▶ **CONSIGNE**
Poursuivez le texte sur le combat d'Irène Frachon contre le Mediator à partir de sa dernière phrase.

▶ **TEXTE À ÉTUDIER**
Pendant qu’elle essaye de faire le lien entre le Mediator et ses patients, Irène Frachon continue de les guérir malgré les problèmes pulmonaires qu’elle diagnostique à chacune des consultations. Un jour, elle leur fait passer des échographies cardiaques et des tests d’efforts chez des confrères cardiologues de l’hôpital de Brest. Les résultats sont accablants : ses patients souffrent de problèmes de valvulopathie. D’autres problèmes qui entrainent chez ses patients des difficultés respiratoires en lien avec un manque d’oxygénation du sang et une défaillance des valves du myocarde. Après les tests, Frachon fait des analyses sanguines à ses patients et elle finit par trouver dans leur sang la présence de la molécule chimique du Mediator.

Emmanuelle Bercot dresse ici le portrait d’Irène Frachon : une femme consciencieuse, courageuse, dynamique et tenace qui est parvenue à faire le lien entre le Mediator et ses patients, malgré les pressions. Ce qui devait être de simples analyses pour diagnostiquer et traiter des patients à risque se transforme en un terrible combat « médico-judiciaire » contre Servier. Mais, lorsqu’en 2009, elle renforce ses travaux en insistant sur le nombre de victimes du Mediator, la justice lui donne (enfin) raison. Servier est contraint de retirer le médicament du marché français. Irène Frachon doit cette première victoire à son courage d’avoir alerté l’opinion publique pour dénoncer les effets nocifs du Mediator, par le biais d’un roman et de ses travaux qu’elle a publiés chez un éditeur (Gustave Kervern) et d’une journaliste déterminée (Lara Neumann).

À l’image de l’équipe Spotlight, elle aussi seule contre tous, Irène Frachon ne faiblit à aucun moment dans la bataille l’opposant à Servier et aux pouvoirs publics. Avec le soutien indéfectible de son époux (Patrick Ligardes), de ses enfants et des personnes susmentionnées, Frachon a une telle rage de vaincre qu’elle va encore plus loin en demandant à cette même justice d’enclencher une seconde procédure : celle d’indemniser les victimes du Mediator. À travers le parcours d’Irène Frachon et de son combat intense contre les pouvoirs publics, Emmanuelle Bercot met en lumière des conflits d’intérêts et des pressions auxquelles sont soumis les médecins autour d’une question : un médecin doit-il amener ses patients vers le chemin de la guérison ou les guider vers le chemin de la mortification pour satisfaire l’argent et la gloire des laboratoires ?

▶ **MATÉRIEL SOURCE**
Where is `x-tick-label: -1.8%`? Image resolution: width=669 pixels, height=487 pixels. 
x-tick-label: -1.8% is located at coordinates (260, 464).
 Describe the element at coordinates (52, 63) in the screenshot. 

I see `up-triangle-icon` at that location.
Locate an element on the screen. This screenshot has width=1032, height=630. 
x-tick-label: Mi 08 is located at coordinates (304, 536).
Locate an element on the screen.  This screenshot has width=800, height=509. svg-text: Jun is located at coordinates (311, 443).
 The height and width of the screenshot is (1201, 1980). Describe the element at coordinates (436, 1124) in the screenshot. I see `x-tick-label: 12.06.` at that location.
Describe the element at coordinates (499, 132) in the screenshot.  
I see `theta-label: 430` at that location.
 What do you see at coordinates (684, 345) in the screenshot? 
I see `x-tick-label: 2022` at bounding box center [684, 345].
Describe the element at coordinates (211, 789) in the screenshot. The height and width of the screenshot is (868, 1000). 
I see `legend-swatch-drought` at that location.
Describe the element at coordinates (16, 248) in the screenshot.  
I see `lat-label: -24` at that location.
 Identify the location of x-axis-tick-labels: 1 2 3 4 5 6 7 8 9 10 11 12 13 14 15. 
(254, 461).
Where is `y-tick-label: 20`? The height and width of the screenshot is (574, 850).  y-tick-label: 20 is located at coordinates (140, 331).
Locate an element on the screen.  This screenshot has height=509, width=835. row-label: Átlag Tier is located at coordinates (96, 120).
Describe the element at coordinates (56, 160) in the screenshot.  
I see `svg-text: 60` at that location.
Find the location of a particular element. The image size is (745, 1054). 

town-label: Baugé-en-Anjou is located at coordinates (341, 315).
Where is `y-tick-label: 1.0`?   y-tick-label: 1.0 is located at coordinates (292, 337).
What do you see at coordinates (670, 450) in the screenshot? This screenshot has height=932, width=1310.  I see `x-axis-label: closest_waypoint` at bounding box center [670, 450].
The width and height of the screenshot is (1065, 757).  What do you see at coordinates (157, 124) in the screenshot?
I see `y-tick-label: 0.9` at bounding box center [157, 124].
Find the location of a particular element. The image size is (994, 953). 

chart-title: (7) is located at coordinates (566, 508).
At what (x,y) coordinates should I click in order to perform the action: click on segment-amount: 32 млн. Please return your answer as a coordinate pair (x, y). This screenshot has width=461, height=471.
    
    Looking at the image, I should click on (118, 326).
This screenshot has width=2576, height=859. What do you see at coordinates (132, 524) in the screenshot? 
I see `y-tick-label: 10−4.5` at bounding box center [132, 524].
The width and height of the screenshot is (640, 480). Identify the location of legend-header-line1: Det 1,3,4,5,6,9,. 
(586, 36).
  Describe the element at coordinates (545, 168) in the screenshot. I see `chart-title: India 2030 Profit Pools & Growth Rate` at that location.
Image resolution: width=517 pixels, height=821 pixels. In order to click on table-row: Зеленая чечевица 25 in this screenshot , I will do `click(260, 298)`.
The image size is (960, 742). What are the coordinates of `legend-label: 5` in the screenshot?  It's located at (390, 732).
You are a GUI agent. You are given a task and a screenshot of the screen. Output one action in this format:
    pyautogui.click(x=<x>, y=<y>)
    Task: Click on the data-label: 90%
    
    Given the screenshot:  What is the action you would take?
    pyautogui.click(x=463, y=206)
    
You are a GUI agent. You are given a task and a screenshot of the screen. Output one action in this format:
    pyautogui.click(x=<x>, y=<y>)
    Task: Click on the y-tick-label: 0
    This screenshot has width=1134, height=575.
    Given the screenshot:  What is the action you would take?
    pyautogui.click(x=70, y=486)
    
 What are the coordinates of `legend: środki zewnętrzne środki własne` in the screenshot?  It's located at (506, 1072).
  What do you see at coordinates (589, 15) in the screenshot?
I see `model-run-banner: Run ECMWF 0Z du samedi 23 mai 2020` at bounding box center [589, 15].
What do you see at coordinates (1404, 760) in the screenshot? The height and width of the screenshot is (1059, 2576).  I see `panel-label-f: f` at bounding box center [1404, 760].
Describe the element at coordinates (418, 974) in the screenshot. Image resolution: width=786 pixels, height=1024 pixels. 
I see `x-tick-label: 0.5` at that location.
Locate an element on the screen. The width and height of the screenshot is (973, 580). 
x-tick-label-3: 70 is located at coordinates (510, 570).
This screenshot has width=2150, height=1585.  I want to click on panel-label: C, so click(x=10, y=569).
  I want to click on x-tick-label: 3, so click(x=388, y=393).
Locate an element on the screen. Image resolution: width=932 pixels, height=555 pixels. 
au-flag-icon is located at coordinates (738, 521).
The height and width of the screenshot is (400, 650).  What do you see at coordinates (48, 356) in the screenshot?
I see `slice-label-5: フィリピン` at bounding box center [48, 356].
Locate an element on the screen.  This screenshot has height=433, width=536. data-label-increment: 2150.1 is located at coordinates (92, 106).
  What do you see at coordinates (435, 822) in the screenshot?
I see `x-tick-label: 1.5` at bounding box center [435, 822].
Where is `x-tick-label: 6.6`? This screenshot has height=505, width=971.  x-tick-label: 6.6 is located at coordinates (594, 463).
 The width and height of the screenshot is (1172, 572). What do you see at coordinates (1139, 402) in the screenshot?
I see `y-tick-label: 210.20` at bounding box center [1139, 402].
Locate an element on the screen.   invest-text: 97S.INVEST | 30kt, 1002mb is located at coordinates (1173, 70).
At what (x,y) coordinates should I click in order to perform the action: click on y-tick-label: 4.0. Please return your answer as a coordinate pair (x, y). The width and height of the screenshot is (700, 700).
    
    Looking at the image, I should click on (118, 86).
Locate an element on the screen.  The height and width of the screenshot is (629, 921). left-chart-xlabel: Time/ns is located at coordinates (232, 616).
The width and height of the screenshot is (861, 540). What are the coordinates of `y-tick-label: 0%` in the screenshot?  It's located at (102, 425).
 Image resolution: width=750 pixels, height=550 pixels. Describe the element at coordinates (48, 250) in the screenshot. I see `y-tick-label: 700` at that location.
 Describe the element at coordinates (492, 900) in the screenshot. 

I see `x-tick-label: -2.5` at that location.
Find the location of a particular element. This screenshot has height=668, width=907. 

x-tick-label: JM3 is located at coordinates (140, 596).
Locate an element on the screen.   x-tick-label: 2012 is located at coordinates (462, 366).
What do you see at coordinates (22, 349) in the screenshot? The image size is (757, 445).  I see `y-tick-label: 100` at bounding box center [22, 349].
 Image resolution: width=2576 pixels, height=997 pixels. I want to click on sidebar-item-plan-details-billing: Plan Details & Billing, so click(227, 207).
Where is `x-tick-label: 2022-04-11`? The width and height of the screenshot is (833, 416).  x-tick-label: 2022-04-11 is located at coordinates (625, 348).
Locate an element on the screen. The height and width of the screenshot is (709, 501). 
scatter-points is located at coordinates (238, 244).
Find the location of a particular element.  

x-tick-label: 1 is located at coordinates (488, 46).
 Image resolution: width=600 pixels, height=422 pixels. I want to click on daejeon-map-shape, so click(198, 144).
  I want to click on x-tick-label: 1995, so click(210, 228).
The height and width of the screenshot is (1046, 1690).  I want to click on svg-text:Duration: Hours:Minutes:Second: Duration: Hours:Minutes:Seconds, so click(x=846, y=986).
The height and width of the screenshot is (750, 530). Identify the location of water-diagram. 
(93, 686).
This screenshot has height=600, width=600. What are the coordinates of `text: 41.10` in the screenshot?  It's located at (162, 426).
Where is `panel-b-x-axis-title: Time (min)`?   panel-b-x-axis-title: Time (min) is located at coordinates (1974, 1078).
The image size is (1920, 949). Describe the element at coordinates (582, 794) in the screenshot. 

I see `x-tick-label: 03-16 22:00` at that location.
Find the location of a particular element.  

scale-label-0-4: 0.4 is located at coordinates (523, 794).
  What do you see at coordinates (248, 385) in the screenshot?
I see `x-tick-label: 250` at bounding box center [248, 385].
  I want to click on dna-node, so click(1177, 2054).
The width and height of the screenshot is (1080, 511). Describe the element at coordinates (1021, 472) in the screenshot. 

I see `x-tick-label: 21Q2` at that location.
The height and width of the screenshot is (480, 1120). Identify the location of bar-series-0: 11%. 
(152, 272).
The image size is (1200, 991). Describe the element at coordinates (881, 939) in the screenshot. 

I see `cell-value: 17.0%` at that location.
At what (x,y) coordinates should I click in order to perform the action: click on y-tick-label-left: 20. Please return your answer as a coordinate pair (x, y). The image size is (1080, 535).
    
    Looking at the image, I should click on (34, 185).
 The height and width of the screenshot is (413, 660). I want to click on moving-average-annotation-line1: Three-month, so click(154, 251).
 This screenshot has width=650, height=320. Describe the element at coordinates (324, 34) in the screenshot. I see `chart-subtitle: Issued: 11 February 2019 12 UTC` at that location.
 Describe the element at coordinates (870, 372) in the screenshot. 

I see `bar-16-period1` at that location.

▶ **RÉSULTAT DE L'EXERCICE**
En lien avec ces derniers, l’Assurance Maladie aurait mieux géré l’affaire du Mediator, si elle avait su écouter les médecins et optimiser ses procédures de pharmacovigilance. La responsabilité de cette affaire ne réside pas dans la réactivité tardive de Servier, mais aussi dans l’incapacité de l’Assurance Maladie à soutenir les médecins dans la recherche médicale. Il n’est pas nécessairement utile de faire la chasse aux laboratoires. Ce n’est pas parce que l’un d’entre eux a eu un problème avec un médicament que ses autres produits sont mauvais. Les médicaments ont tous des effets secondaires et le comportement à adopter est de faire confiance à son médecin qui connait nos antécédents. Ce sont souvent leurs expériences qui font la différence, loin de celles de l’Assurance Maladie qui alourdit les protocoles de pharmacovigilance tout en réduisant les crédits de la recherche (l’INSERM).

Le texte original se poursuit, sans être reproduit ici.